SABR Calibration (Swaption Volatility)

The SABR model is widely used in interest rate markets to fit the smile of swaptions. It has parameters for volatility level (α), elasticity (β), correlation (ρ), and vol-of-vol (ν). Calibration involves fitting these parameters to the market-implied volatilities for a given expiry, often by fixing β and using the ATM vol to pin down α, then fitting ρ and ν to the skew and curvature.

Heston Calibration (Equity Volatility)

The Heston model is a stochastic volatility model used for equities. Calibration involves finding the set of model parameters (mean reversion speed κ, long-term variance θ, vol-of-vol ξ, correlation ρ, and initial variance v₀) that minimizes the pricing errors across all available strikes and expiries, often using fast pricing methods like FFT (Fast Fourier Transform).

These are two conventions describing how the volatility surface is assumed to move when the underlying spot price changes.

Sticky-Strike

The implied volatility for a fixed, absolute strike price (e.g., K=$100) remains constant as the spot price moves. The surface shifts horizontally with the spot, but the IV at a specific strike does not change.

Sticky-Delta

The implied volatility for a fixed moneyness level (often quoted by delta, e.g., a 25-delta put) remains constant as the spot price moves.
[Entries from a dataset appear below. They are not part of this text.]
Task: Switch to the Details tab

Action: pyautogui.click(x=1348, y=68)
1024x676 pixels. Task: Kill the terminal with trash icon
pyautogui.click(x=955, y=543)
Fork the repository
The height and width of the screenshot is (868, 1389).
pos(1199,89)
As the spot moves, the strike corresponding to that delta also moves. This is common practice for quoting FX volatility.

Example

Spot is $100, and the 25-delta put is at strike K=$90 with IV=30%. If the spot moves to $105:

• Under sticky-strike: The IV at K=$90 remains 30%.
• Under sticky-delta: The IV for whatever the *new* 25-delta put strike is (e.g., K=$92) remains 30%. The IV at the fixed strike of K=$90 will have changed.

Practical Pitfalls

• Weighting: Always weight calibration errors by vega to avoid giving too much importance to deep out-of-the-money options.
• Local Minima: Use multi-start or global search methods before local refinement to avoid getting stuck in a suboptimal solution.
• Overfitting: Use regularization to penalize large day-to-day parameter changes and ensure stability.
• Illiquid Data: Down-weight or remove quotes for illiquid strikes that produce noisy IVs.

Final Interview Tips

Be able to explain what the vol surface is, state the key arbitrage constraints (calendar and butterfly), describe a parametric model like SVI, explain the calibration objective (vega-weighted errors), and distinguish between sticky-delta and sticky-strike conventions.